The U.S. investigation of UniCredit SpA (UCG) on suspicions it violated economic sanctions with Iran involves far fewer transactions than those that surfaced in probes of other banks, Chief Executive Officer Federico Ghizzoni said.
Italy’s biggest bank is one of several European financial institutions bracing for the outcome of investigations for alleged sanctions-busting after France’s BNP Paribas SA (BNP) was fined a record $8.97 billion in June for dealing with blacklisted countries. French lenders Credit Agricole SA (ACA) and Societe Generale SA (GLE) and Germany’s Deutsche Bank AG (DBK) and Commerzbank AG are also under scrutiny from state and federal authorities including the U.S. Department of Justice.
The UniCredit case involves volumes “by far lower than what we have seen with many other banks,” Ghizzoni said in an interview with Bloomberg Television late yesterday, referring to questionable payments the bank is alleged to have processed and could be fined for. He didn’t elaborate on the number and said the bank isn’t considering setting aside funds to cover possible penalties.
“We feel absolutely fine because we don’t have anything to fear, at least so far,” Ghizzoni said in the interview in Milan after UniCredit posted second-quarter earnings.
BNP Paribas pleaded guilty in June to processing almost $9 billion in banned transactions from 2004 to 2012 involving Sudan, Iran and Cuba and was fined the largest amount ever against a bank in a sanctions case.
Ghizzoni joins Credit Agricole Deputy CEO Michel Mathieu in playing down the potential scale of penalties. Mathieu said in a French radio interview yesterday that he sees no risk that Credit Agricole could face penalties similar to those imposed on BNP Paribas.
In its annual report published in March, UniCredit reiterated that its German unit was subpoenaed in March 2011 by the New York district attorney’s office over transactions with certain Iranian entities subject to U.S. sanctions. It said it was cooperating and couldn’t “determine the form, extent or timing of any resolution.”
Since the investigation began three years ago, “we’ve had a number of meetings, providing all documentation needed,” Ghizzoni said. He described the cooperation as “very open” and “transparent.”
“We don’t have signals positive or negative, the cooperation on the case is really excellent and we are very proactive in providing information,” the UniCredit executive said. “This is the only case we are dealing with.”

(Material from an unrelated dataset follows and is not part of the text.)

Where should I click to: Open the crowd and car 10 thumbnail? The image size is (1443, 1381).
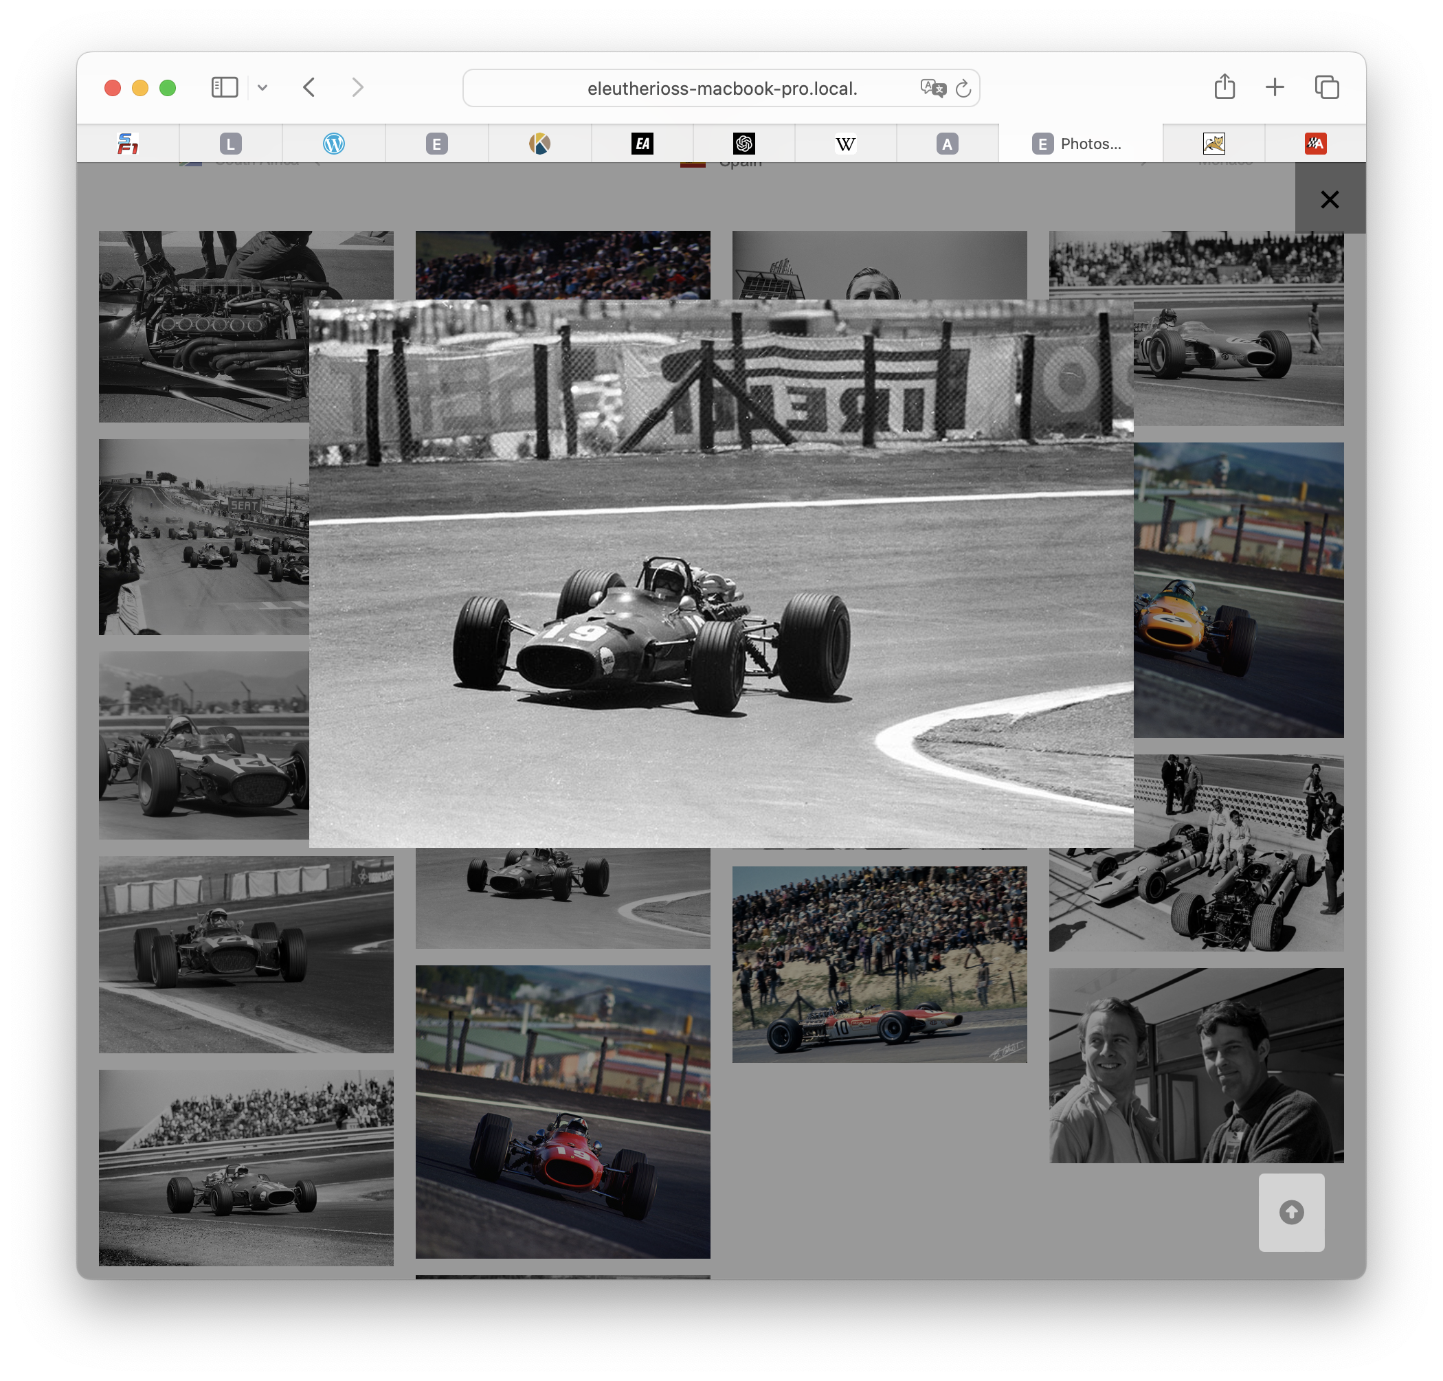(879, 964)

The bank said yesterday that profit rose 12 percent in the second quarter with help from Russia where its business continued to grow despite U.S. and European Union sanctions against the country over its support for armed separatists in Ukraine.

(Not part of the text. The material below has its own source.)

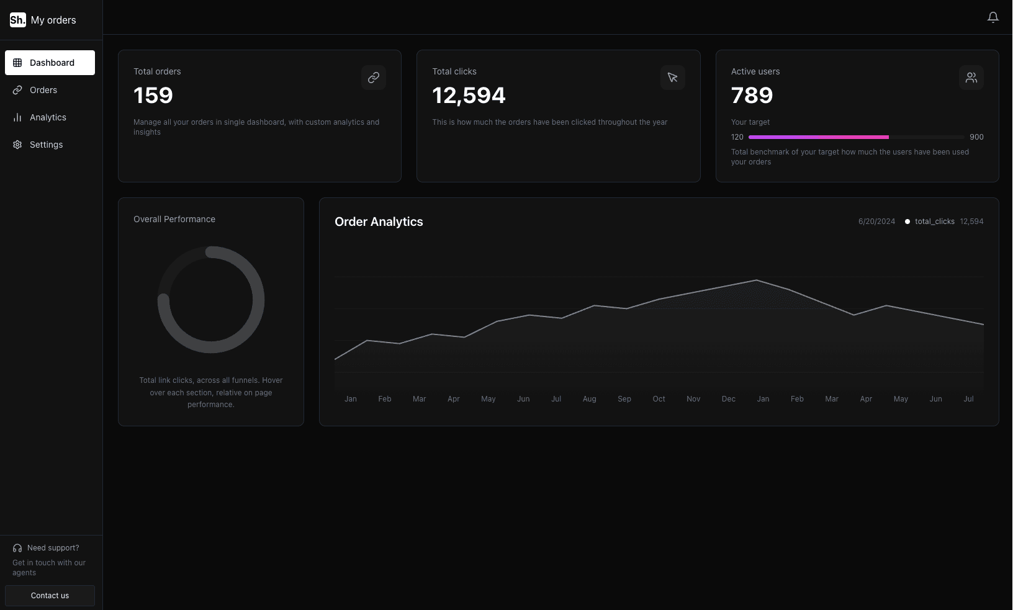Screen dimensions: 1013x610
Task: Click the headset support icon near Need support
Action: 16,548
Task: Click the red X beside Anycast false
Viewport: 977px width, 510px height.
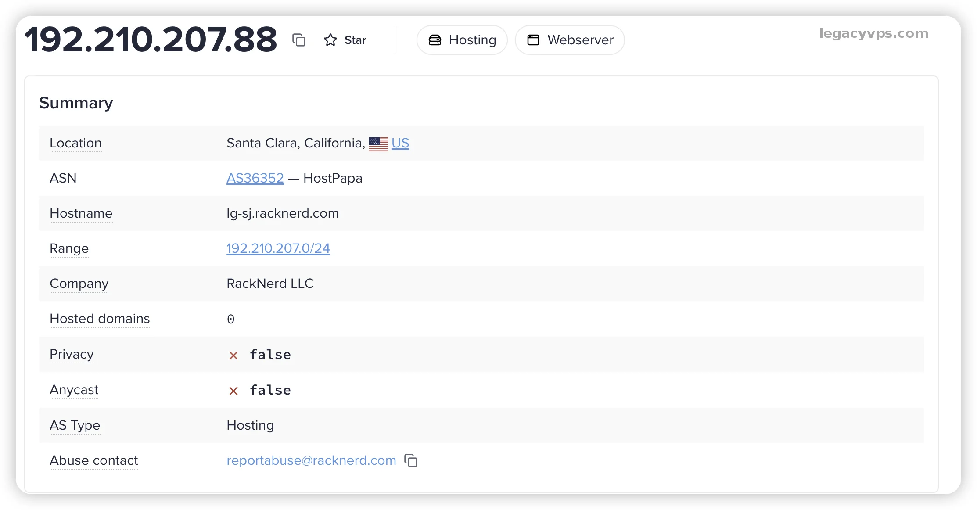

Ghizzoni said the effect of sanctions on UniCredit’s business is marginal in the short term. “The real impact could be on the GDP of Russia and consequently and gradually on the revenues generation of the bank,” he said.

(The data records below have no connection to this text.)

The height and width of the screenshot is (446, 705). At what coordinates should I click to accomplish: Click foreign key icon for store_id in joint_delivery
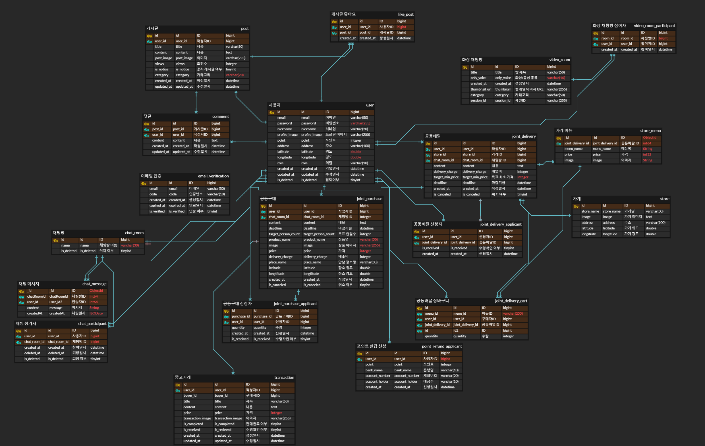coord(428,155)
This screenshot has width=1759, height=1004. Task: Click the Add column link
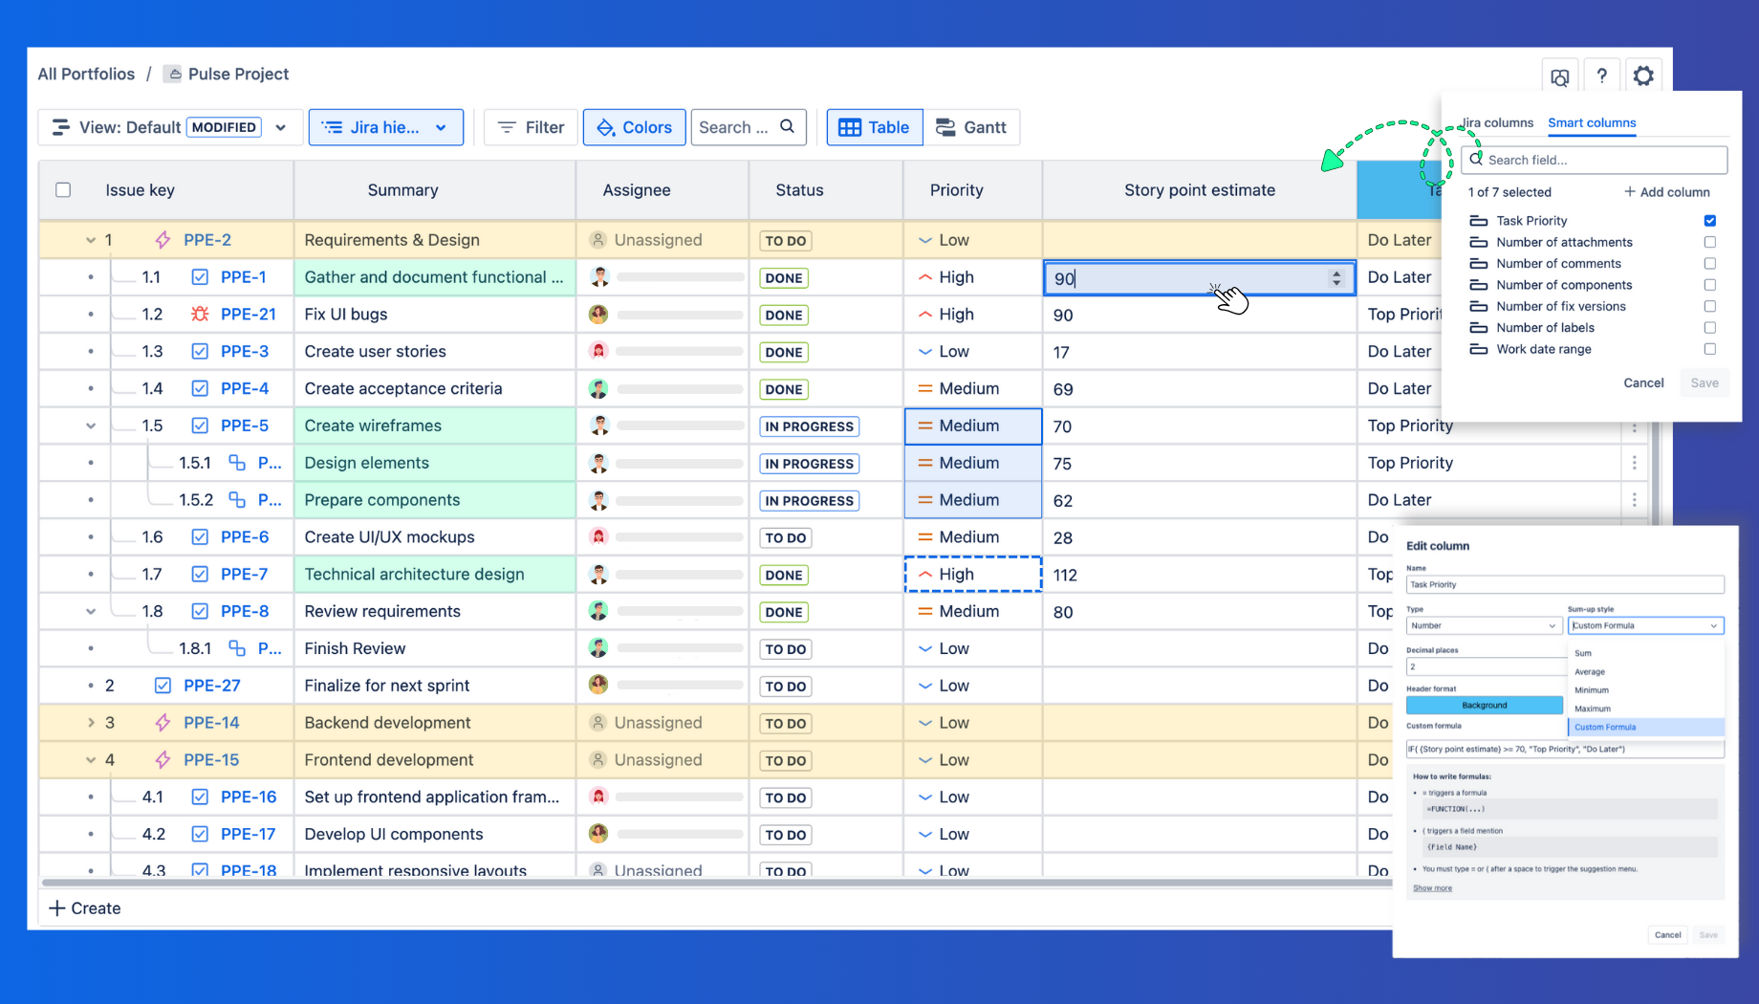pos(1668,191)
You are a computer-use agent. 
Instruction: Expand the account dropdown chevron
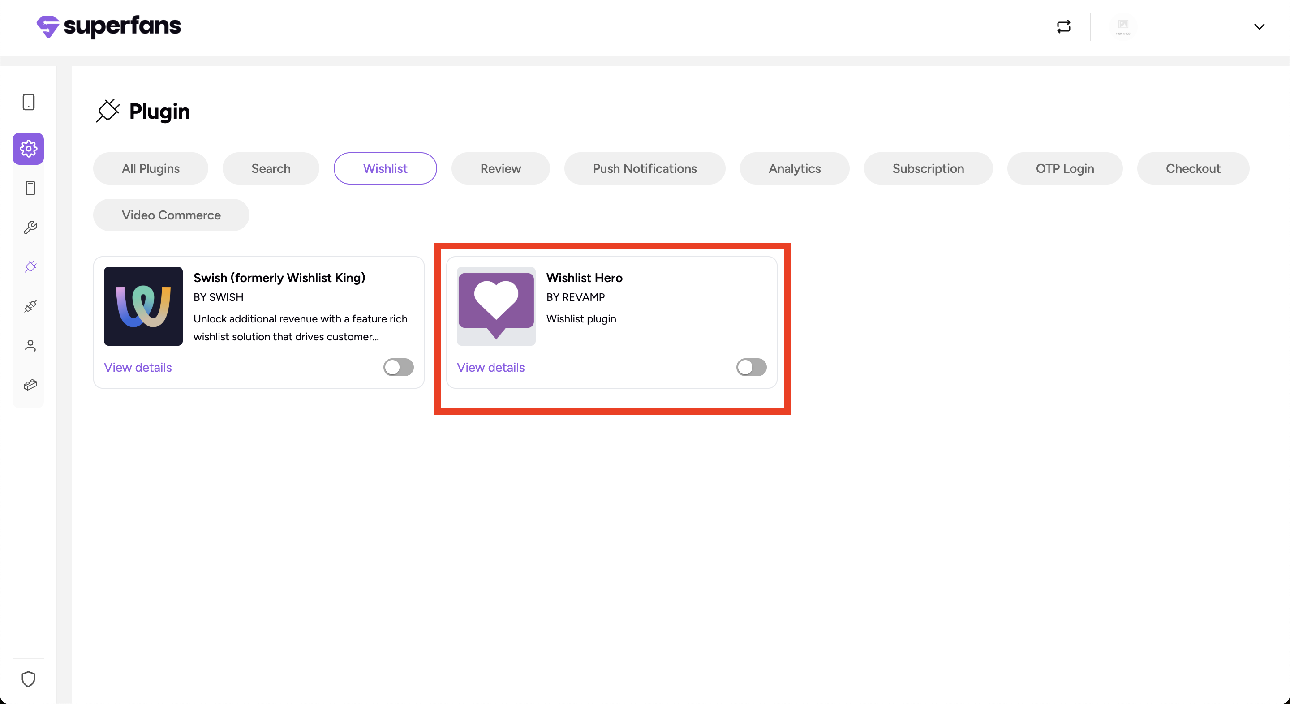(1259, 27)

The U.S. and the EU have unleashed measures restricting relations with Russian companies, banks and its technology industry after travel bans and asset freezes aimed at President Vladimir Putin’s inner circle failed to end the conflict in Ukraine.
UniCredit is the largest lender in the former communist part of Europe, the second-biggest foreign bank in Russia and one of the largest in Ukraine, a business it is trying to sell. The Russian business is still growing, the 58-year-old CEO said, adding he “still hopes” a solution will be found in the interest of Europe and Russia.